Efficiency House Plus exhibit

The exhibit presents the new energy standard "Efficiency House Plus" — houses that generate more energy than they consume, and exclusively renewable energy at that. On the outside, visitors are greeted by a model of a cross-section of a house standing on its head, a clever way of depicting this a paradigm shift. Inside, visitors get an insight into how an Efficiency House Plus works. Pictures and text are used to present different construction components, such as building envelopes and rooftop photovoltaic systems, with which houses can produce surplus energy for the first time in the history of habitation.

On a large map of Germany, visitors will be able to see the locations and details of more than 35 Efficiency House Plus model projects which have already been implemented, including ground plans, technical concepts and overviews of the energy produced and consumed by the individual buildings.

Link to the broschure

Topic chosen by:

  • Federal Ministry for the Environment, Nature Conservation, Building and Nuclear Safety
  • ZEBAU GmbH, Hamburg

Algae façade exhibit

An exact reproduction of an algae bioreactor dominates the right-hand side of the "City of the Future", and is a vivid representation of how the Energiewende will also have a visible impact on the daily lives of every individual.

Visitors can find out more about the living "organic skin" with a touch-screen monitor. With the help of a real algae house in Hamburg, the exhibit explains how an algae bioreactor works, from supplying the algae with waste water and its growth through photosynthesis to using heat energy and harvesting the algae foam.

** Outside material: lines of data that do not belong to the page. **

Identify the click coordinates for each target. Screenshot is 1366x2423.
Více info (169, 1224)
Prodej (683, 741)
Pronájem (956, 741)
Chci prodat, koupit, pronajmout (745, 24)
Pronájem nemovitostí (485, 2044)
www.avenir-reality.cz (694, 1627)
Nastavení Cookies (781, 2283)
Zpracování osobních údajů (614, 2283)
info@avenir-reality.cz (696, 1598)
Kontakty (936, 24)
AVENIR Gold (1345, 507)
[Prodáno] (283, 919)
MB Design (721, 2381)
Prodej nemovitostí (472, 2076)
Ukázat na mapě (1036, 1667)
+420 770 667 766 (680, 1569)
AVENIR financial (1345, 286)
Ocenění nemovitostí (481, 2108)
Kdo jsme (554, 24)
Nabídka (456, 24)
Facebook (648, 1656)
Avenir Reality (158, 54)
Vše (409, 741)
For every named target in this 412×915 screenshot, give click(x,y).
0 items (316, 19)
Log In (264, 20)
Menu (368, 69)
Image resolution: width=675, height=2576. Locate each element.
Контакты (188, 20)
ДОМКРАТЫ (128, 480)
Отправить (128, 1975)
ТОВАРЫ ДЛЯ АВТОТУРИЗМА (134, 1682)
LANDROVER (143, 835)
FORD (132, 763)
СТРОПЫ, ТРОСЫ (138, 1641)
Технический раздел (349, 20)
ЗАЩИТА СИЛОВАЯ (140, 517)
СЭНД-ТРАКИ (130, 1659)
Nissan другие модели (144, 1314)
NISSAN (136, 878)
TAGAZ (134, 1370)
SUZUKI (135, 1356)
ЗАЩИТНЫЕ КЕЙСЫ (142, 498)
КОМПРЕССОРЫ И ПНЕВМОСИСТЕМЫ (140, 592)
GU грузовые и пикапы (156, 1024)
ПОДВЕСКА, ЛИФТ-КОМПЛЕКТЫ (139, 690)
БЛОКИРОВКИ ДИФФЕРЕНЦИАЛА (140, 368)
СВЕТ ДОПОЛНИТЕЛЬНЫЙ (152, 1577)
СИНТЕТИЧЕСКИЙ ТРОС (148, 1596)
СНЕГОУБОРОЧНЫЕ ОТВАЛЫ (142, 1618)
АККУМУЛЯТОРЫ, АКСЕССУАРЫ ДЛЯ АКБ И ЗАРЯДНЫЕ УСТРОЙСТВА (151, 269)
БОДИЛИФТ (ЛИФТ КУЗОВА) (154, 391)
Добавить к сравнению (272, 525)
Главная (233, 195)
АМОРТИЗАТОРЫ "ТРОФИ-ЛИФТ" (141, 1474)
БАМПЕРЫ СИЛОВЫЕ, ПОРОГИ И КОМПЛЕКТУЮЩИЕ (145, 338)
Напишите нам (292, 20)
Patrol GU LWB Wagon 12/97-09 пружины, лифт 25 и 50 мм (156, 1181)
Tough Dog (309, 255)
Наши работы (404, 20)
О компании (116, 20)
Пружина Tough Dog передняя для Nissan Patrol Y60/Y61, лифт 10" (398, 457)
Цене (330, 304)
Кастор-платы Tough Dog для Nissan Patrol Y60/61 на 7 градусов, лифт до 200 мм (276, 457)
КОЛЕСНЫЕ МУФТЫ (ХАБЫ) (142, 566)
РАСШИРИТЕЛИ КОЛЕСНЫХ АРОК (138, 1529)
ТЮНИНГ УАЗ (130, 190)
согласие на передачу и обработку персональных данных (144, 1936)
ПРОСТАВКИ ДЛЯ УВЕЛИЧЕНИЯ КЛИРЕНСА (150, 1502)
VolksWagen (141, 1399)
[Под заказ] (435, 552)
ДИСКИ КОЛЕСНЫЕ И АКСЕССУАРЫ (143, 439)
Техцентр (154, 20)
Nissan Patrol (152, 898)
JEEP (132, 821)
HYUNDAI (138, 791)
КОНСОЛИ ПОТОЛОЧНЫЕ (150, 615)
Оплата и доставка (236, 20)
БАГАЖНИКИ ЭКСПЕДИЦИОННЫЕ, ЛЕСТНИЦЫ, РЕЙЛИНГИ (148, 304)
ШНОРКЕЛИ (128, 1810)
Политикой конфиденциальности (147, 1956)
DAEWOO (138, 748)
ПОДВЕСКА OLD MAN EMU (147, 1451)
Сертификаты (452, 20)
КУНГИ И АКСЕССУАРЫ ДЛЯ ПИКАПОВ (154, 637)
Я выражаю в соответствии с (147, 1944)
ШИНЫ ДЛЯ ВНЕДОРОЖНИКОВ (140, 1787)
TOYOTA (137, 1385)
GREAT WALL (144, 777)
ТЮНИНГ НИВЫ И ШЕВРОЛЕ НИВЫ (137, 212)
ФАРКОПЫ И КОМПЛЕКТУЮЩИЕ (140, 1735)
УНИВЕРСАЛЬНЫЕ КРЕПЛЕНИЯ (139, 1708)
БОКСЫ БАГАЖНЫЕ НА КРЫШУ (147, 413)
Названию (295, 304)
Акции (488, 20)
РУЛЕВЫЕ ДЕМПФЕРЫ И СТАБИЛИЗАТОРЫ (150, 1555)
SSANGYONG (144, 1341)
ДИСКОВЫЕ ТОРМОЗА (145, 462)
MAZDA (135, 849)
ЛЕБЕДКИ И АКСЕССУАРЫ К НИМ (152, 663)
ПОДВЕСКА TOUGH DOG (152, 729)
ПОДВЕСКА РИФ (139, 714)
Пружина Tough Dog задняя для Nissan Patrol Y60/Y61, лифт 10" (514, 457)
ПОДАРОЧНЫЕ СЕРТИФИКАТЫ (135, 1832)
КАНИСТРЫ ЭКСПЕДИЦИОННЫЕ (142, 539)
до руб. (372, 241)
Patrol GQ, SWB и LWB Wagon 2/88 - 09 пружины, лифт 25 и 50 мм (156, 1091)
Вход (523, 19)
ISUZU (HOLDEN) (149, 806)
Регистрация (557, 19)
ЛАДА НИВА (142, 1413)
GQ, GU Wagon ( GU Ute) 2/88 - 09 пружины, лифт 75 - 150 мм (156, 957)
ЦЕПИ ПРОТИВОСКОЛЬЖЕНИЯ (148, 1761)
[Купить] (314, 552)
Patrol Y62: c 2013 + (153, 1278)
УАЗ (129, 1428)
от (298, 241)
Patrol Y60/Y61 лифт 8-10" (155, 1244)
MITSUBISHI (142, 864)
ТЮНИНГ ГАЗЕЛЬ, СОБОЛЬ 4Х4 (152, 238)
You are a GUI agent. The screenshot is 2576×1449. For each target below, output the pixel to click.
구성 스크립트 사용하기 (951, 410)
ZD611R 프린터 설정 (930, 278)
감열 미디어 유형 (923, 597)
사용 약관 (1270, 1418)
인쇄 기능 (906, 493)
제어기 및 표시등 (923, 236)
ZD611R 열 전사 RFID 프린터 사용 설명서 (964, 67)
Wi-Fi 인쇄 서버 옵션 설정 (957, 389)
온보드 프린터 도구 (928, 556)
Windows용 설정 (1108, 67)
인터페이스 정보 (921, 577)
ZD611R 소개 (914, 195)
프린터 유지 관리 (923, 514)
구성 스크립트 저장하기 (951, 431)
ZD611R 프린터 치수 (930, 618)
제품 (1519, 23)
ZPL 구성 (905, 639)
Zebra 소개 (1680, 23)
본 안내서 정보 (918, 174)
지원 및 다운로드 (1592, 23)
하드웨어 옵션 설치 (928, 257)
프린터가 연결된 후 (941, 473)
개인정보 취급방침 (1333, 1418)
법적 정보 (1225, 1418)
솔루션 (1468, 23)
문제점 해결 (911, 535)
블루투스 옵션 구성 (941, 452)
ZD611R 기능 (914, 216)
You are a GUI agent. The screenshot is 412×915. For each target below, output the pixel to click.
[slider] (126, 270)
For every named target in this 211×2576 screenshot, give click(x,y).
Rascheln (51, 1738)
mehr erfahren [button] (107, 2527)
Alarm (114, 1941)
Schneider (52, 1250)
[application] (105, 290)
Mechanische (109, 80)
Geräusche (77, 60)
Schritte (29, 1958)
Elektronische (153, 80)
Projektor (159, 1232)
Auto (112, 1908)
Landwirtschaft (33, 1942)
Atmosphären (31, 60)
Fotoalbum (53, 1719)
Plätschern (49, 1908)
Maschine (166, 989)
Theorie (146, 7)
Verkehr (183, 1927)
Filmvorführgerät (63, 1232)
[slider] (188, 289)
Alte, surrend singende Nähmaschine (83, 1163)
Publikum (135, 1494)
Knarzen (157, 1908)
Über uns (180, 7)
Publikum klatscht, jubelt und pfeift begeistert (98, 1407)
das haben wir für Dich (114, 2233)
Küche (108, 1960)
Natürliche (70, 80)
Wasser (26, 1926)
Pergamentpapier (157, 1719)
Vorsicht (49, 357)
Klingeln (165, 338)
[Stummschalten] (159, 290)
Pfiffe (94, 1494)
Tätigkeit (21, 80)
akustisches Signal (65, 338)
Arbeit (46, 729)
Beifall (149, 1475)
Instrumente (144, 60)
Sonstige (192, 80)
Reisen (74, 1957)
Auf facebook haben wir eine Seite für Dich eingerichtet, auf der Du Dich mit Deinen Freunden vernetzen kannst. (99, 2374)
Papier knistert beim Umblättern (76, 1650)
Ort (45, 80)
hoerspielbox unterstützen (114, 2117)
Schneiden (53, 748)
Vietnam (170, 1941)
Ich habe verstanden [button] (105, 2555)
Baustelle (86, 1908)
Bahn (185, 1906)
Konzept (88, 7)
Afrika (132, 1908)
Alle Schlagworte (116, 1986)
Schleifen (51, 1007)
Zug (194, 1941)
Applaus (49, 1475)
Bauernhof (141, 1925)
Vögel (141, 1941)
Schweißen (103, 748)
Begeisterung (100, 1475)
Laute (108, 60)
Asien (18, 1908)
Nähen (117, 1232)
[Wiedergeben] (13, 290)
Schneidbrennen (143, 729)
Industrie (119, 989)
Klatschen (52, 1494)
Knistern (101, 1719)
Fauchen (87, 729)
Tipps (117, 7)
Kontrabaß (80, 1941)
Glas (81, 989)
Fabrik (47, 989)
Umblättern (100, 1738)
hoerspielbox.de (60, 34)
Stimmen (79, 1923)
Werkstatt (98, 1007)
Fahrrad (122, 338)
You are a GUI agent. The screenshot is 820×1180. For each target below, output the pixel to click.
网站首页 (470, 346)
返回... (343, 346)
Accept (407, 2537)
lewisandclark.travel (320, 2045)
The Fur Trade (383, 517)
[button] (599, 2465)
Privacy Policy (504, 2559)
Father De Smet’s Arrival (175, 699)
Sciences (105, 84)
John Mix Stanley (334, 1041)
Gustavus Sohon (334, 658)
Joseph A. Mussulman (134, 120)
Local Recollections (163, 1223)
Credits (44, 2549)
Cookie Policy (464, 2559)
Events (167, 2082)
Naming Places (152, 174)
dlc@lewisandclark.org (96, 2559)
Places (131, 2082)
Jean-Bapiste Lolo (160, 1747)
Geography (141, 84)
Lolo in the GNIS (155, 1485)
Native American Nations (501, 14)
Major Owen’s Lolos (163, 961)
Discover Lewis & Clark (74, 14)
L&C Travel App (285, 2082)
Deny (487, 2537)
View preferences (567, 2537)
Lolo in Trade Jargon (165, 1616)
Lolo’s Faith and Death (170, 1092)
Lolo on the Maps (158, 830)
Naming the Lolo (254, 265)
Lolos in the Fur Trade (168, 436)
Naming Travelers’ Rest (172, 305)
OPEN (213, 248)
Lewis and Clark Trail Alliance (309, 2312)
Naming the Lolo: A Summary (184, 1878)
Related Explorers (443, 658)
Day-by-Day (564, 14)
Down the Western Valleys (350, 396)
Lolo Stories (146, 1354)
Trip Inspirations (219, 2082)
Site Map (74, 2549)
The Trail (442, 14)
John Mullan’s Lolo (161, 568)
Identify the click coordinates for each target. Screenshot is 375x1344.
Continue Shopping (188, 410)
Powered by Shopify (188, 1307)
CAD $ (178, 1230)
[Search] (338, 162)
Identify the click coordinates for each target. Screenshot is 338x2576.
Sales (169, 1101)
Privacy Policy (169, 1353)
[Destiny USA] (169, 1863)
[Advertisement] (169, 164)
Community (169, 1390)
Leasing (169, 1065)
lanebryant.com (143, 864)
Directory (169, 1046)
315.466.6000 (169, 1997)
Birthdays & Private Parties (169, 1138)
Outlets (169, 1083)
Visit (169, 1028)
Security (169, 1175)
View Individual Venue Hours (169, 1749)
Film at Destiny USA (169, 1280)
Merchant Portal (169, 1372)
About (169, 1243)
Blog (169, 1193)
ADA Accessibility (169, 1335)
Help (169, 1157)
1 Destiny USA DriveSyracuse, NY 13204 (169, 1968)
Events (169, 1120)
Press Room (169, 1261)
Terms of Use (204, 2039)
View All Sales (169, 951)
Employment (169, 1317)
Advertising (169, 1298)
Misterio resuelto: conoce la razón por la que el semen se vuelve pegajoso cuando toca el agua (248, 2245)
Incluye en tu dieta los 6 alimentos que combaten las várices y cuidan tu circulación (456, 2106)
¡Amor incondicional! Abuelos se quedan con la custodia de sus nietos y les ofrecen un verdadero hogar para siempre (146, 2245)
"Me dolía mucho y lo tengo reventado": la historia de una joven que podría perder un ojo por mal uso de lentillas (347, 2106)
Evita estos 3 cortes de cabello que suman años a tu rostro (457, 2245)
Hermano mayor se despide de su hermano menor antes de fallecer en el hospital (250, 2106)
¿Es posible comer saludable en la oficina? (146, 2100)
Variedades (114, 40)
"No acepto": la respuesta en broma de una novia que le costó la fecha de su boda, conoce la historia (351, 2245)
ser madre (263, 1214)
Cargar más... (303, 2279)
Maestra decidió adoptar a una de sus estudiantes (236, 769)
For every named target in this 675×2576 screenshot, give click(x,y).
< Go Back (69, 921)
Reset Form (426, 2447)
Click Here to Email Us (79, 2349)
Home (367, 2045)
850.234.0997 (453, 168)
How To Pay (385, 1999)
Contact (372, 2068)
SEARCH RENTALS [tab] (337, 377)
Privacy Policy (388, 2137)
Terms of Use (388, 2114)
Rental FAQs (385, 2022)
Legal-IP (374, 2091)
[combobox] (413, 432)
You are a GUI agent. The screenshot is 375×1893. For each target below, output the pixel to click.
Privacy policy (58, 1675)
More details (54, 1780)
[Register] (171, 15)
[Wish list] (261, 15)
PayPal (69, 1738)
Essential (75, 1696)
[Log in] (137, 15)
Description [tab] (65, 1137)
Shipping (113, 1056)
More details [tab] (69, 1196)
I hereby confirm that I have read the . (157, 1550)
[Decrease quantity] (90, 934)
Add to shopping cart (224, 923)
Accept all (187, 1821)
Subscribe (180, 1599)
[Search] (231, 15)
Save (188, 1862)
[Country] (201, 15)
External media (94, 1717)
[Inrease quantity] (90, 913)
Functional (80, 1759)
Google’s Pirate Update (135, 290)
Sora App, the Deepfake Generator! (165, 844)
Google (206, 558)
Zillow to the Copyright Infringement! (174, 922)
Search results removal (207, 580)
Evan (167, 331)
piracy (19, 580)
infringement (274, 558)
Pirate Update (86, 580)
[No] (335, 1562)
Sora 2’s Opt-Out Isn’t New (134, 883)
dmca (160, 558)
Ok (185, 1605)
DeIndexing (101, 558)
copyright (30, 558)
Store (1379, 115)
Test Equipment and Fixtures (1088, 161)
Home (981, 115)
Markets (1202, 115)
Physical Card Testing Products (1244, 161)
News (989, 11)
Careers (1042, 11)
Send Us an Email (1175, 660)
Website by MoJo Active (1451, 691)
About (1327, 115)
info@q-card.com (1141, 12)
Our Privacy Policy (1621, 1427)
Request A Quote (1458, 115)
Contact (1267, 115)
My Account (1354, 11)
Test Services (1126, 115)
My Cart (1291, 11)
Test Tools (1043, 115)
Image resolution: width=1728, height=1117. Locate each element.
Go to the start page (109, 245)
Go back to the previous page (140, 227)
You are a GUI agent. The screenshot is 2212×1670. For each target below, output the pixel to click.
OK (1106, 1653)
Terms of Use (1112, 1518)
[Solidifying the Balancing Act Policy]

This high-quality biomass can be used for the production of food and cosmetics, among other things.

Topic chosen by:

  • SSC GmbH, Hamburg

SmartHome exhibit

The SmartHome exhibit is situated in a mostly enclosed space which visitors enter through a door opening.

The interior walls are decorated with graphic collages of the inside of a typical house, with the everyday features that we are used to seeing every day, such as windows, a kitchen with a washing machine, fridge and coffee machine, and a living room with electronic entertainment systems. Using their SmartSticks, visitors can bring the individual objects to life and learn how heating, lights, blinds and much more are controlled and regulated in a SmartHome, and the benefits this has on everyday energy consumption.